The Film Club now known as Film Society, provides an option to students as well as faculty and staff to take a well-deserved break from their work and go on to spend some quality time with their colleagues and friends. The Society usually screens around two movies a month and over the years, The Film Society has screened up to 40-50 movies. With an emphasis on laid-back meetings, screenings, and discussion, The JGU Film Society is as much as a social club as it is a movie club.
The Music society which was an open society earlier, is no longer an open society. Entry into the society is decided by means of auditions. These auditions are headed, conducted and judged by faculty.

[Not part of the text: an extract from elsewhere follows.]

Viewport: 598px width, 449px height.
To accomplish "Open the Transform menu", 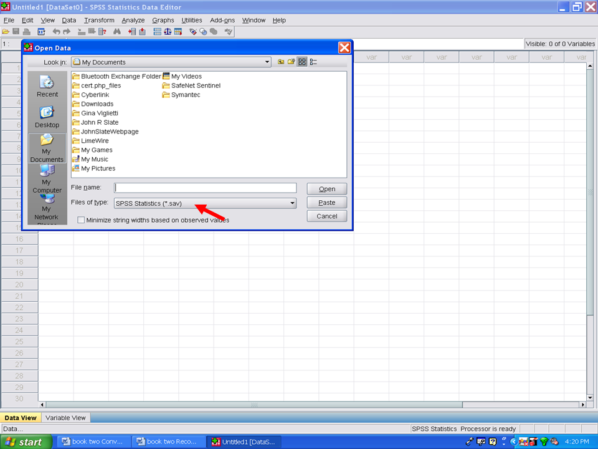I will tap(99, 20).
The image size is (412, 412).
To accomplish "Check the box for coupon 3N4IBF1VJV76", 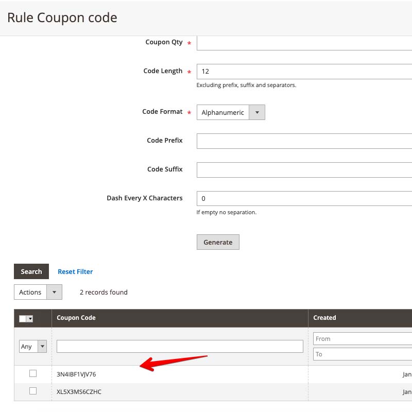I will click(33, 373).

The JGU Music Society currently has a sound proofed music room for practice purposes. The Society also has a number of amplifiers, a keyboard and a drum-kit available in the Music Room for the students to use.

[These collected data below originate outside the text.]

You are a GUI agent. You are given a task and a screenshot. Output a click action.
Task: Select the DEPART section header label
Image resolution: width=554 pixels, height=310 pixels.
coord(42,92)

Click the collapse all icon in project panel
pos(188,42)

The adrenaline rush at the sight of a podium, the sheer love for arguing, the camaraderie within a team, the passion to learn and win, and the innumerable stories embedded in our memories with every passing debate, is what the Jindal DebSoc promises to offer year after year. With a greater level of spontaneity in speeches and emphasis on matter and the skill of fleshing out arguments over manner, the Jindal DebSoc provides a platform to find safe place on campus.
Human rights are the fundamental rights one has for survival and dignity. The Human Rights Society, over the years worked primarily through grassroots activism and spreading awareness about the systemic oppression faced by millions of people around the world. We’ve actively worked in areas of child labor and workers’ rights.
We brought Renegades – a rock concert with a cause, Monkey Speak – a free speech magazine facilitated by students, Bal Adhikar Sabha – a round table conference on child rights, juvenile justice, Right to Education and advocacy for the rights of children with disabilities, research work on Right to Education and much more.
Legal Aid Clinic (previously known as Clinical Legal Aid Society) is a student run clinic working under the guidance of Prof. Ajay Pandey and Prof. Sushant Chandra. Legal Aid Clinic has been a part of Jindal Global Law School since its inception in 2009. It exists with the aim of bridging the gap between what law promises to offer and the ground reality of its applicability. The Clinic has separate groups focusing on basic rights such as right to education, right to health, right to information, etc.
The inception of Raqs (JGU Dance Society) can be traced back to the year the university was founded. This makes it one of the oldest and most successfully run societies of JGU with every new batch bringing a larger number of enthusiasts each year. The fair opportunity and adequate time to prepare for the Society auditions once each year makes it possible to shortlist only the most gifted and hardworking dancers. An opportunity is also provided as wild card entries to others who stand out in Bollywood Nights and other events.
Documentary is a powerful tool to help ignite conversation, raise awareness, and drive social change. The need for a forum that can inform, educate and ensure conversations on socio-political issues is exactly why SOCH was created. SOCH provides a unique space in JGU for constructive dialogue devoid of any barriers on social, cultural and political issues that plague our society at large at various levels (regional, national and international) through the screening of documentaries and holding constructive discussions with experts from the field, while not associating itself with any ideology at the same time.
The Social Service Society, conceived in 2009, has come a long way since its inception. We have grown from having one program teaching children of construction workers – to running numerous activities simultaneously, both on and off campus, open to all of the JGU students and faculty community. We are an open society that is committed to ensuring that as many people as possible can benefit from our privilege. Our initiatives include teaching children at the Balgram orphanage, the children of the Sodexo staff, and the children at the Rohat primary and secondary school. We also help the members of the Tulip labor colonies with their problems, and the members of the Rohat village with issues relating to governance.
The JGU Book Club is a two-year-old initiative. It has evolved under the mentorship of Professor Nisha Nair. It is an exclusive society for avid readers. It provides a platform for all intellectual minds to come together in evenings of pure imagination. If reading is one’s passion, then one can mingle among its kind. As a society that aims at reviving the exquisite and dying culture of reading in JGU also received the prize for The Most Promising New Student Initiative award at University Day’16.
The JGU Gender Studies Group is a student collective under the aegis of Centre for Law and Humanities. It engages in gender sensitive dialogue to understand the nuances of varied identities and explore the subtleties of social constructs through diverse forms of media expression. Created in 2015 in the hope of generating conversation, creating a space to share experiences, and to question societal behaviour that goes by unnoticed, the Gender Studies Group strives to build an inclusive environment on-campus. It has done so through weekly reading sessions, film screenings, student-led paper presentations, conferences and panel discussions, among other activities. It was also instrumental in organizing the first edition of Gender Matters? a first-of-its-kind cultural and academic celebration of gender and sexuality.